Swedish Finance Minister Anders Borg said that Greece might leave the monetary union in the next six months, according to Bloomberg. “Greece is likely to leave the eurozone and I do not exclude that this will happen in the next half year,” said Borg, who was in Tokyo at the annual conference of world finance leaders.
Borg’s statement comes two days after the EU received the Nobel Prize for Peace in the midst of an unprecedented financial crisis and a few days after German Chancellor Angela Merkel’s visit to Athens, where she was greeted with protests . Merkel said, however, that Greece wants to remain in the euro area.
Negotiations for the release of a new tranche of the foreign loan were also suspended in September, to give Prime Minister Antonis Samaras time to make budget savings of almost €10 billion as promised.
EU leaders will meet in Brussels on October 18 and 19 to discuss the ECB plan to monitor European banks, and the tighter control of Brussels on national budgets. Borg explained that an exit of Greece from the euro area will not likely have much impact on the financial system” since everyone already understood which way the wind blows.”

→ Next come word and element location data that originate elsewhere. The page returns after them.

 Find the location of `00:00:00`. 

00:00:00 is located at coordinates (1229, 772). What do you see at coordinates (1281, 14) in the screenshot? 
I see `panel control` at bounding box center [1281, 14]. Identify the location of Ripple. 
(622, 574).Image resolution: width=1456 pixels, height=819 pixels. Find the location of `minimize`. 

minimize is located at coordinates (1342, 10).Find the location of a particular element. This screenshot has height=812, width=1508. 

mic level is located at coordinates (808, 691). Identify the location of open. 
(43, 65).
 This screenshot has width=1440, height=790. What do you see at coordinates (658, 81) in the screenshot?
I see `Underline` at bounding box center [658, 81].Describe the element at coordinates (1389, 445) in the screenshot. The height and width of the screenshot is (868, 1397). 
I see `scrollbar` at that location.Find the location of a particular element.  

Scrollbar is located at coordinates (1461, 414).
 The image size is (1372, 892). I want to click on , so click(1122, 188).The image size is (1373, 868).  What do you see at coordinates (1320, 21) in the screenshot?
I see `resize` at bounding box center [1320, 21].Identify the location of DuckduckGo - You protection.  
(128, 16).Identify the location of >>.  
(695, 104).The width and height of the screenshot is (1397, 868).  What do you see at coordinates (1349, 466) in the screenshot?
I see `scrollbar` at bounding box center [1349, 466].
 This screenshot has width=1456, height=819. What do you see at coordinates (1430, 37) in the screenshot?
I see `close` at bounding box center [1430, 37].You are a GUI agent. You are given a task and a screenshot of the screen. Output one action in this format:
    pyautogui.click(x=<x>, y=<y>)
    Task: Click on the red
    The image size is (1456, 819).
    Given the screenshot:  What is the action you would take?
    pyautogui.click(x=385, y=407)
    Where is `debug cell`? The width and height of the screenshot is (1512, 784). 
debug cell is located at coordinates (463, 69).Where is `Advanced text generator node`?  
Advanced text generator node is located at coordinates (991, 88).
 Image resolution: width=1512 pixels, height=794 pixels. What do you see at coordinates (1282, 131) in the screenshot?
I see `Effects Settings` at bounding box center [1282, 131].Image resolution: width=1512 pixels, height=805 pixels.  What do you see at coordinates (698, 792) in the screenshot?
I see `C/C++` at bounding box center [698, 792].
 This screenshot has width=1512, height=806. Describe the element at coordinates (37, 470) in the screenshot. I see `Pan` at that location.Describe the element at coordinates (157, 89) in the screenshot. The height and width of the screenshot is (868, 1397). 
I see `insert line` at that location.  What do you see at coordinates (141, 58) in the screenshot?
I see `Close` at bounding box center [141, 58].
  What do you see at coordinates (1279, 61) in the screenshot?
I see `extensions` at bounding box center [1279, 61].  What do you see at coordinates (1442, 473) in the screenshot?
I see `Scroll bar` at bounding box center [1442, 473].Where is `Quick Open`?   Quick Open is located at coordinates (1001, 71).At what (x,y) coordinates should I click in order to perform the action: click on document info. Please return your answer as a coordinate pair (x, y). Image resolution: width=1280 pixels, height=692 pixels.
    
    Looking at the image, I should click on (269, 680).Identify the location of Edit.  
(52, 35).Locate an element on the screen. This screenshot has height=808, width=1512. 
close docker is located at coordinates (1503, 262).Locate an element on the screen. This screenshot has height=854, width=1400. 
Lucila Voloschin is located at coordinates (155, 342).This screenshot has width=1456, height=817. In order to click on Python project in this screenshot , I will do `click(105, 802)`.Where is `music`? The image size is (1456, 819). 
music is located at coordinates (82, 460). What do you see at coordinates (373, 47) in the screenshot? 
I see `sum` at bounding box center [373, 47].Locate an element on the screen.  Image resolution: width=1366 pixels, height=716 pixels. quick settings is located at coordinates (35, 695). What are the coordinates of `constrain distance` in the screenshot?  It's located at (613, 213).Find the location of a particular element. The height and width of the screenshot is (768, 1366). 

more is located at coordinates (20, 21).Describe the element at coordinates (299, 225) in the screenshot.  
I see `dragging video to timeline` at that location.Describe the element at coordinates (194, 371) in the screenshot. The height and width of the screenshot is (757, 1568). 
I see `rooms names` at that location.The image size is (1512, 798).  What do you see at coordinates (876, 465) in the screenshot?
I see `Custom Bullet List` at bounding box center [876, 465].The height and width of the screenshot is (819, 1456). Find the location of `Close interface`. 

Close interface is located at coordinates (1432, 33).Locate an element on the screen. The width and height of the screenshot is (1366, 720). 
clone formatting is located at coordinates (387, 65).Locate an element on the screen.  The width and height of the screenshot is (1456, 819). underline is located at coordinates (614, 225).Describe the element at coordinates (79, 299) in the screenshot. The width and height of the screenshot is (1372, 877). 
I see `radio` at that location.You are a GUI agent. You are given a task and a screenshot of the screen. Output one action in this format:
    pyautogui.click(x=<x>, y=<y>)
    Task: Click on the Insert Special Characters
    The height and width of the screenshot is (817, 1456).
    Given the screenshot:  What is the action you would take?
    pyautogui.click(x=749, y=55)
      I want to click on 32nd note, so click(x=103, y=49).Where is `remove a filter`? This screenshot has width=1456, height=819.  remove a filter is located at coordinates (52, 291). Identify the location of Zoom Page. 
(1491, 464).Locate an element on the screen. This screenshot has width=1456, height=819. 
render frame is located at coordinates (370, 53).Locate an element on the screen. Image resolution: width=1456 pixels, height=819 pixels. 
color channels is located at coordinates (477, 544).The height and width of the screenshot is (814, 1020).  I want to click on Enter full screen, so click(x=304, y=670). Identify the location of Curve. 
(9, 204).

Given the lack of competitiveness of the industry and inability to implement necessary reforms “it is unlikely they will be able to boost competitiveness by a significantly lower exchange rate,” said Borg. It is not the first time that the Swedish official expresses pessimism about Greece. In July, Borg said that “some sort of bankruptcy” is the most plausible scenario for the Greek state.
Troika experts want to give Greece another two years to implement reforms. On the other hand, the German magazine Der Spiegel writes that the troika experts of Greece’s international creditors determined that the Greek state needs two more years to implement the difficult structural reforms and they should give Greece this respite.
The Troika composed of representatives of the IMF, European Commission and European Central Bank (ECB) last week urged eurozone finance ministers to give Greece another two years to meet its commitments as the Athens authorities requested.
Extension from 2014 to 2016 would allow Greece to put into practice spending cuts and structural reforms, without shifting the burden to an economy already in recession. IMF is ready to support this view, while some eurozone countries, reluctant to grant loans, require further efforts from Greece.
The Athens government considered that savings of €7.8 billion are sufficient, while this weekend negotiations with Troika representatives refer to €9.2 billion, according to a Greek finance ministry source. Discussions should reach an outcome before the EU summit on October 18.